→ RECORD EXCERPTS:
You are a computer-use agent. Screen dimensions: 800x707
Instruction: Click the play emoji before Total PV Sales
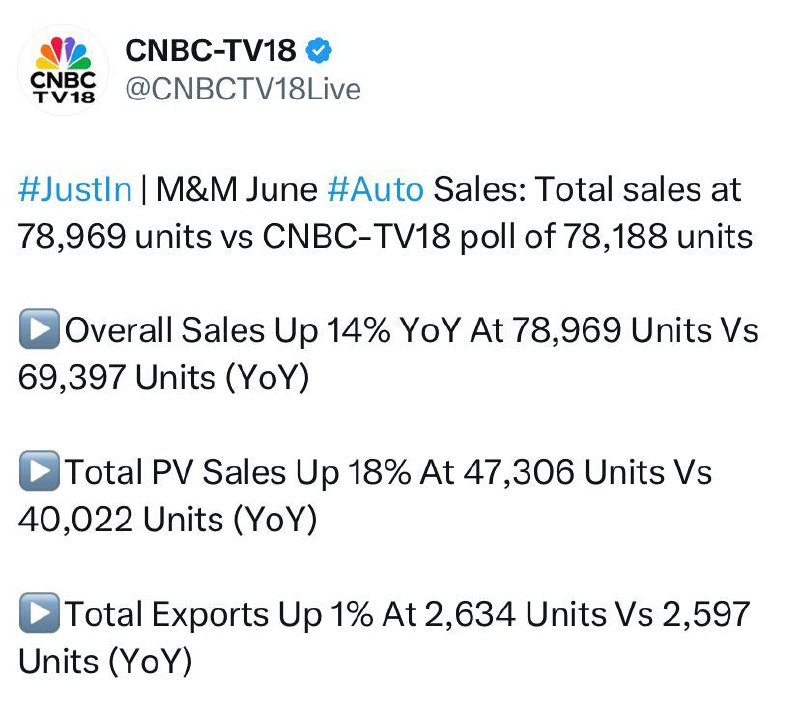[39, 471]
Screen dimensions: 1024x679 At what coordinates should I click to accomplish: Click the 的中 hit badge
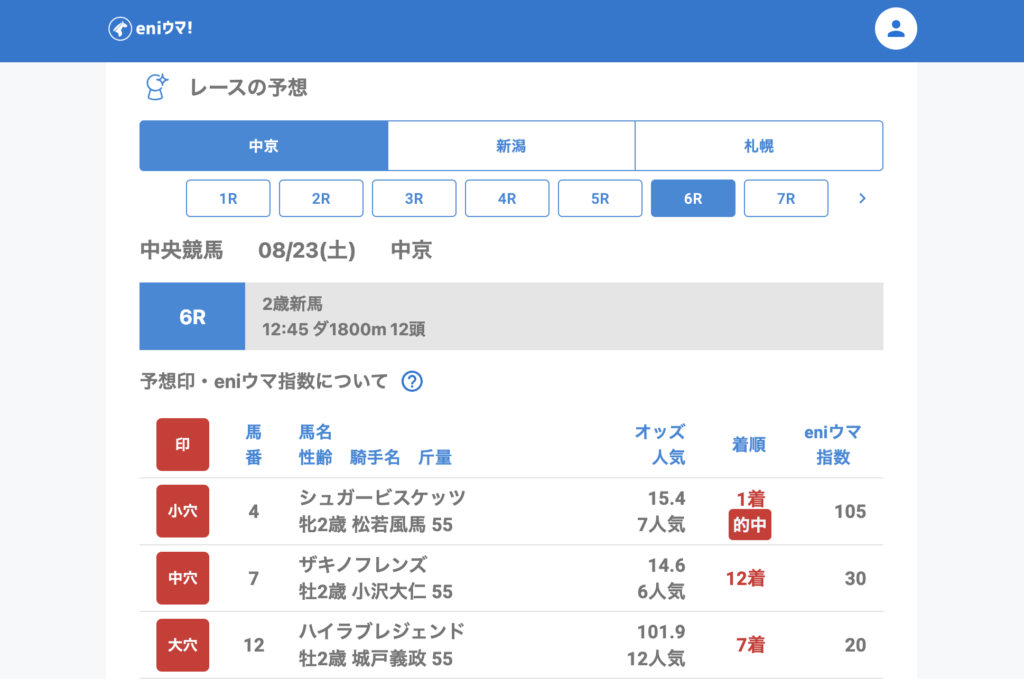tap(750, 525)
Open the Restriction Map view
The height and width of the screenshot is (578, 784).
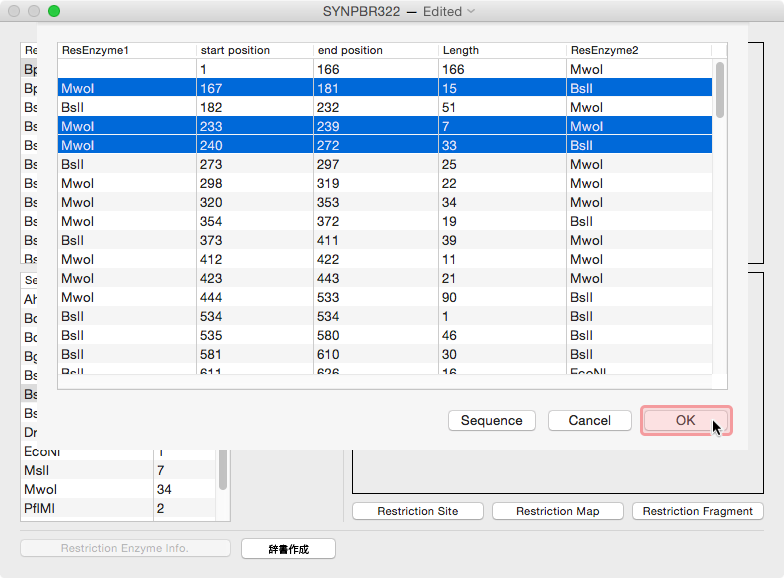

---

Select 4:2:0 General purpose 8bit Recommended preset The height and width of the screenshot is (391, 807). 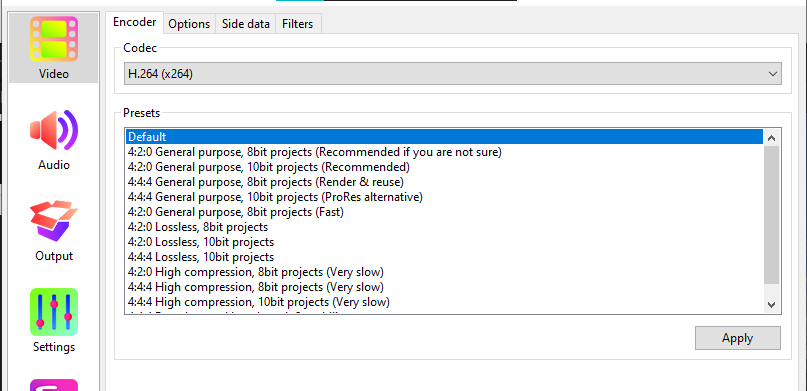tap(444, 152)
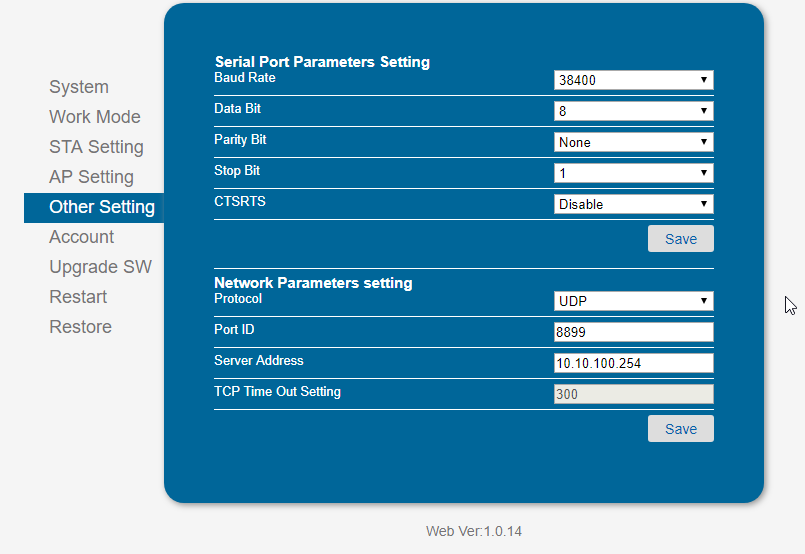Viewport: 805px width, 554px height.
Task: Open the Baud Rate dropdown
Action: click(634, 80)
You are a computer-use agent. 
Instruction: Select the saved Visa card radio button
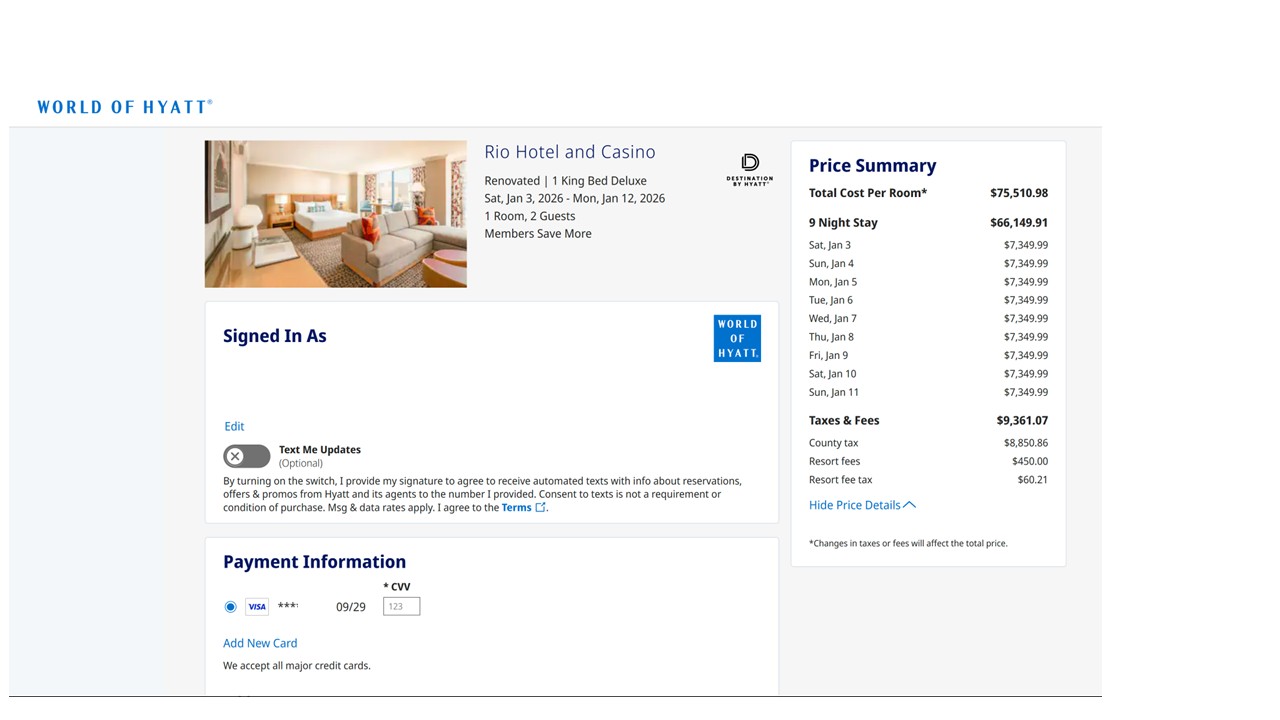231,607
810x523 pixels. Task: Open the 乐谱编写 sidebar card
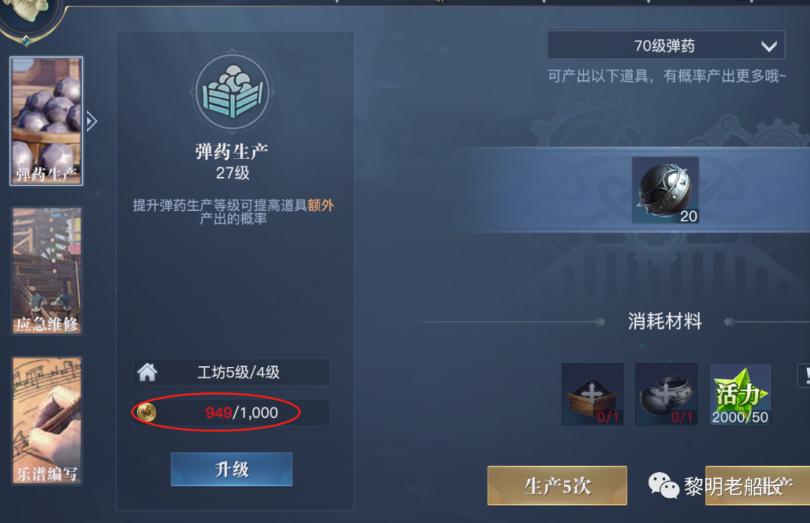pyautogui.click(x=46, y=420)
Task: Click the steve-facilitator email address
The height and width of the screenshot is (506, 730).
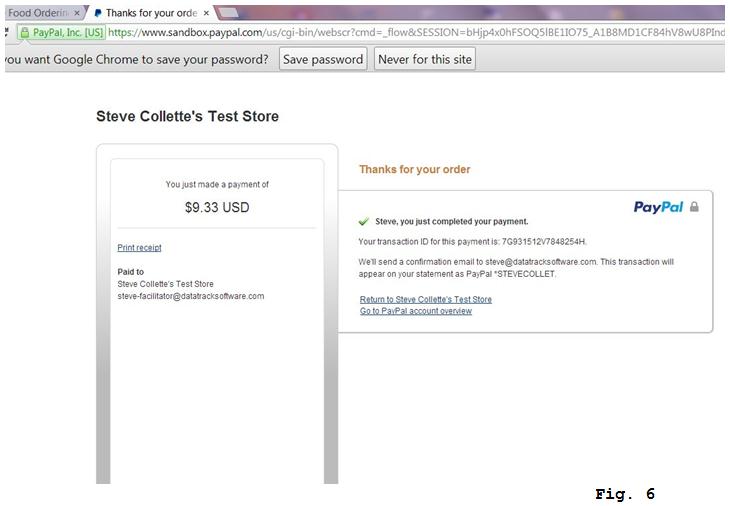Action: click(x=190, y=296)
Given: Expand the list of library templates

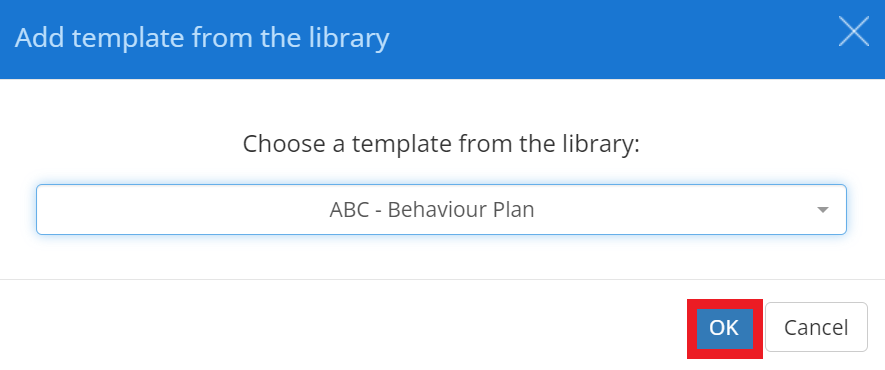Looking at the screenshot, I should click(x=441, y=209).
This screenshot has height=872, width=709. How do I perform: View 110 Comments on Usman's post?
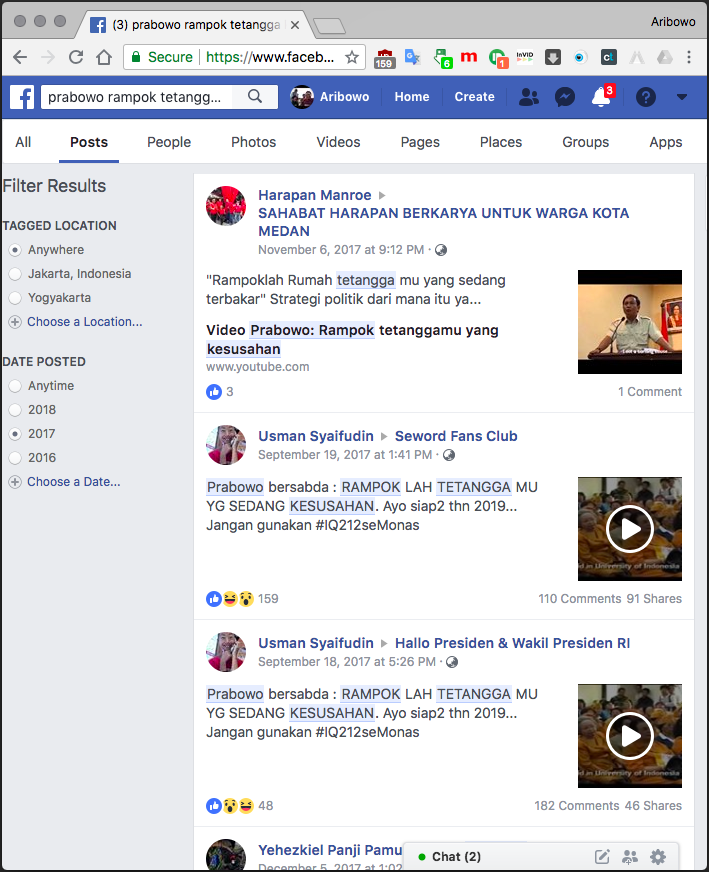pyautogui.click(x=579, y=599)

--

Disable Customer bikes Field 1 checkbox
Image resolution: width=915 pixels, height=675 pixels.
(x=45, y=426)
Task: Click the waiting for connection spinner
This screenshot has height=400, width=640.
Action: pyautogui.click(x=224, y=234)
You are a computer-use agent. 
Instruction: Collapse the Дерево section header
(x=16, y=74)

→ WHAT TO WORK ON:
Would you restate, exactly and with no pictures, the lines of the entries above from the one containing "You are a computer-use agent. Screen" through the one containing "The height and width of the screenshot is (578, 784)."?

→ WRITTEN REPLY:
You are a computer-use agent. Screen dimensions: 800x707
Instruction: Click the play emoji before Total PV Sales
[39, 471]
Screen dimensions: 1024x679 At what coordinates should I click to accomplish: Click the 的中 hit badge
tap(750, 525)
Open the Restriction Map view
The height and width of the screenshot is (578, 784).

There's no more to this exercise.